La cortina fumogena mediatica sui muri e sul blocco dell’immigrazione, peraltro attuato in una maniera maldestra e non concertata che ha provocato oggettivi disagi ai passeggeri ed alle compagnie aeree, ha mandato in secondo piano decisioni, prese dal nuovo inquilino della Casa Bianca, di primaria importanza per la pace mondiale, come le epurazioni al Dipartimento di Stato per estirpare il cancro dei neoconservatori dall’amministrazione statunitense, in particolare l’asportazione delle metastasi neocon dal Dipartimento di Stato, dove ideatori e complici dell’11 settembre, burattinai e sponsor del terrorismo “islamico”, creatori e finanziatori del califfato “islamico” sono stati letteralmente buttati fuori dal nuovo presidente e dal nuovo Segretario di Stato Tillerson, compresa quella Victoria Nuland, prima responsabile della destabilizzazione americana dell’Ucraina e dello scoppio della guerra civile in quel Paese.
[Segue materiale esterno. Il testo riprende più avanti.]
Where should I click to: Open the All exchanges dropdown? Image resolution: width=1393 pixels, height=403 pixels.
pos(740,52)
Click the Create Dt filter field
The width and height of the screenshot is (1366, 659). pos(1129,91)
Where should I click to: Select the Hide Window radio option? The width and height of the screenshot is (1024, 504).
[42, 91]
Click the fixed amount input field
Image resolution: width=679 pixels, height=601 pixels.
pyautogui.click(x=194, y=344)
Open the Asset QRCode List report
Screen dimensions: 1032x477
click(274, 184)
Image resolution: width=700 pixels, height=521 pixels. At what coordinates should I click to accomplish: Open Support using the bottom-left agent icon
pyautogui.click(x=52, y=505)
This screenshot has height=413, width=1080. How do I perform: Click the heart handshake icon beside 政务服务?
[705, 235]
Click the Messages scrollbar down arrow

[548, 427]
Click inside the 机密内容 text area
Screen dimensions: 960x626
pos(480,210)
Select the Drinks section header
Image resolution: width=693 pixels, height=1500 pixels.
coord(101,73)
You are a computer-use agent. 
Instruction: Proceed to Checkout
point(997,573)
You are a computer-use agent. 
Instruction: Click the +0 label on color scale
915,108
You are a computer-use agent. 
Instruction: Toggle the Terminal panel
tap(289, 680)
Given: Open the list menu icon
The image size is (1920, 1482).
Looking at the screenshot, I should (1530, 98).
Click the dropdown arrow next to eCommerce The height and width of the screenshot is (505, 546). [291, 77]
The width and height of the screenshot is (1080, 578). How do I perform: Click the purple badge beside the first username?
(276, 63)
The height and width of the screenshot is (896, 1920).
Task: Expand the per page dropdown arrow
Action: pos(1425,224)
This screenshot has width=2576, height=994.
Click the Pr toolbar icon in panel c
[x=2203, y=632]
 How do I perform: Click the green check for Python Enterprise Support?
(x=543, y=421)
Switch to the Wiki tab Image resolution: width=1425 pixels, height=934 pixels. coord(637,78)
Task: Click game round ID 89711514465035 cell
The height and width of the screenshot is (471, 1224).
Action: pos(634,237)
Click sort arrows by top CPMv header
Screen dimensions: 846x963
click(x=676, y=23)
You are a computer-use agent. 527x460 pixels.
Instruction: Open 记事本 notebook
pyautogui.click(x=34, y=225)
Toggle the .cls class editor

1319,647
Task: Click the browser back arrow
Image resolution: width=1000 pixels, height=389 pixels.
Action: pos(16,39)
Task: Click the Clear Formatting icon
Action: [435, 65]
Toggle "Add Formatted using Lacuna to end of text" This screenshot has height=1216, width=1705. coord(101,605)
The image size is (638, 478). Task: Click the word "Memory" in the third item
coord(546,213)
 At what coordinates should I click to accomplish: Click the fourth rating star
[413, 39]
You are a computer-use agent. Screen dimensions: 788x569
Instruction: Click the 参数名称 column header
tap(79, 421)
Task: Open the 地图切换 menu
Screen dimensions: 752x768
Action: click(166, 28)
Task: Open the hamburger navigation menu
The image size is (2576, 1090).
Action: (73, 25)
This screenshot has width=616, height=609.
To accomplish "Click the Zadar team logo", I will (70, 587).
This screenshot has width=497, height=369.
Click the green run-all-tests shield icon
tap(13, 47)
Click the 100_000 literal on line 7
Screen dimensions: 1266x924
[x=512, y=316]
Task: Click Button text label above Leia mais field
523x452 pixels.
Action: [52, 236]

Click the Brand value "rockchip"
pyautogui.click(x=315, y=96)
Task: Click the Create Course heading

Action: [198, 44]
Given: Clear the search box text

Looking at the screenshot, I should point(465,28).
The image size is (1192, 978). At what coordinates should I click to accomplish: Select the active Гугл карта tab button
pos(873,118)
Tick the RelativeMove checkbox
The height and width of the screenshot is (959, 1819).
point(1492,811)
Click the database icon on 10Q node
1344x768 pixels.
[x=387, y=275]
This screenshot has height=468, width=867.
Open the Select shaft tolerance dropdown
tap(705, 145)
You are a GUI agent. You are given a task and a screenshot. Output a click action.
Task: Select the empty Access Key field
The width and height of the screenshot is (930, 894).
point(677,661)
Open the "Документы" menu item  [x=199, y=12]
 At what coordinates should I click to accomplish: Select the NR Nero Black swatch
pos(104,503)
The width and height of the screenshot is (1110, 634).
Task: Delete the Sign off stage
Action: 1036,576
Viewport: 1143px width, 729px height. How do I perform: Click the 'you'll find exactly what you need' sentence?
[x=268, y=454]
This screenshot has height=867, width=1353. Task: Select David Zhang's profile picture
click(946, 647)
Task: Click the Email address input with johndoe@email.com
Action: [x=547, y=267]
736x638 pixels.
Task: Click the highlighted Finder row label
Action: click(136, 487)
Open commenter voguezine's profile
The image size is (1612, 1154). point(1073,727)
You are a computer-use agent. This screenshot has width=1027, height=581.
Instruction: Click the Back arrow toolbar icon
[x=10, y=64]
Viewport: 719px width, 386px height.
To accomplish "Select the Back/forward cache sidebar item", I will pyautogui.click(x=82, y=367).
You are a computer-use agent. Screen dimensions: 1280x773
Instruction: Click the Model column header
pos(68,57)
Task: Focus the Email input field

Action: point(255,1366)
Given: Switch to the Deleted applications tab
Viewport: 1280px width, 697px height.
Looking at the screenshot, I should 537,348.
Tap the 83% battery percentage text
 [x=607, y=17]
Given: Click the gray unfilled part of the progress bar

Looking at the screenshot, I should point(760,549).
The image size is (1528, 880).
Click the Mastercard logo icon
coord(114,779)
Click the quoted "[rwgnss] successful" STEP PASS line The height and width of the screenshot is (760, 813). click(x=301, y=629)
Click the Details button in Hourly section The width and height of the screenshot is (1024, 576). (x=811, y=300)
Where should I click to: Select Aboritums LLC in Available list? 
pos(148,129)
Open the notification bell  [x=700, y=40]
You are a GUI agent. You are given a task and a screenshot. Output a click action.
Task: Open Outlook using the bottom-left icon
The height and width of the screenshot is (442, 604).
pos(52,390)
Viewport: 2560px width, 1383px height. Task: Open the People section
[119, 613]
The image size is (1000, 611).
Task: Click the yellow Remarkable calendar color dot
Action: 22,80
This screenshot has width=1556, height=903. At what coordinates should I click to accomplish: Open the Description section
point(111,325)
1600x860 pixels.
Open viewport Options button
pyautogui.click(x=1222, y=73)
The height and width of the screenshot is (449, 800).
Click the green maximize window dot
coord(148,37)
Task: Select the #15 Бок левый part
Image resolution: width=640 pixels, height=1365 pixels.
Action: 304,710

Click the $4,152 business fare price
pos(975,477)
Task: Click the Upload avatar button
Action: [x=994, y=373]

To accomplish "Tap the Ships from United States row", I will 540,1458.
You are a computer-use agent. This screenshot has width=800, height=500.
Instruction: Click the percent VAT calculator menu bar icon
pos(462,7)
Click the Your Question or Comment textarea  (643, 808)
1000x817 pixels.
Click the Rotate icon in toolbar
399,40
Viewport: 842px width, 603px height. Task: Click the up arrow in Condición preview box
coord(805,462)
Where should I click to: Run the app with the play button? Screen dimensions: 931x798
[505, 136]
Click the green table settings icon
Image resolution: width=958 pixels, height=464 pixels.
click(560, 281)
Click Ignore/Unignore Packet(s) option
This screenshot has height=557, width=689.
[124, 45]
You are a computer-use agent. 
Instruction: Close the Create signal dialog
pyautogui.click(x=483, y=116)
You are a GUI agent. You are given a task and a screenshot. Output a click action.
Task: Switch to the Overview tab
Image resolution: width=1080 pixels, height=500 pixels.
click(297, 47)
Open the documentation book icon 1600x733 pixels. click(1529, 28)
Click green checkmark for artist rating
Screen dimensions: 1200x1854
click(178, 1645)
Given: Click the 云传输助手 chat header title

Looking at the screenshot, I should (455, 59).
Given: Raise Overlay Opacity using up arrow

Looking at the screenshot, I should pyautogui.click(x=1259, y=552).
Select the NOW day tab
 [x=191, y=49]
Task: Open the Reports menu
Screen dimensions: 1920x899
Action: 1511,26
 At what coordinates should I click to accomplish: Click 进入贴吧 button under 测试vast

Il rischio enorme per l’Europa è quello di arroccarsi a difesa dell’agenda mondialista e dell’interesse nazionale tedesco anziché di cogliere la sfida, anche criticandola quando è opportuno, che viene dalla classe media americana. Una strategia suicida che potrebbe essere sonoramente bocciata dalle elezioni che nel giro di un anno interesseranno Olanda, Francia, Austria, Germania e Italia. I cittadini di questi Paesi potrebbero chiedersi, ad esempio, che senso ha alimentare ancora un clima di contrapposizione con la Russia, quando invece potrebbe ritornare ad esser considerato un partner economico importante ed affidabile? Che senso avrebbe un’Europa ostile alla Russia, così come la vuole la super casta globalista, quando sta per nascere una forte alleanza strategica tra Washington e Mosca? Che senso ha l’incredibile difesa europea degli indifendibili trattati commerciali internazionali come Ttip e Ceta? Che senso ha l’austerità che sta diffondendo miseria e sfacelo sociale e depressione economica in gran parte dell’Europa, in Paesi che sarebbero opulenti se solo venissero attuate politiche economiche meno sconsiderate? Se le forze progressiste non si smarcano presto dalla linea globalista, che vuole mandare l’Ue e gli stati membri a scontrarsi frontalmente con gli Stati Uniti, e non ritornano a dare risposte alle domande che vengono dai due terzi della popolazione che si sta impoverendo, temo che il rischio di frantumare in pochi mesi quanto si è costruito in sessant’anni di storia comune europea sia più che mai reale.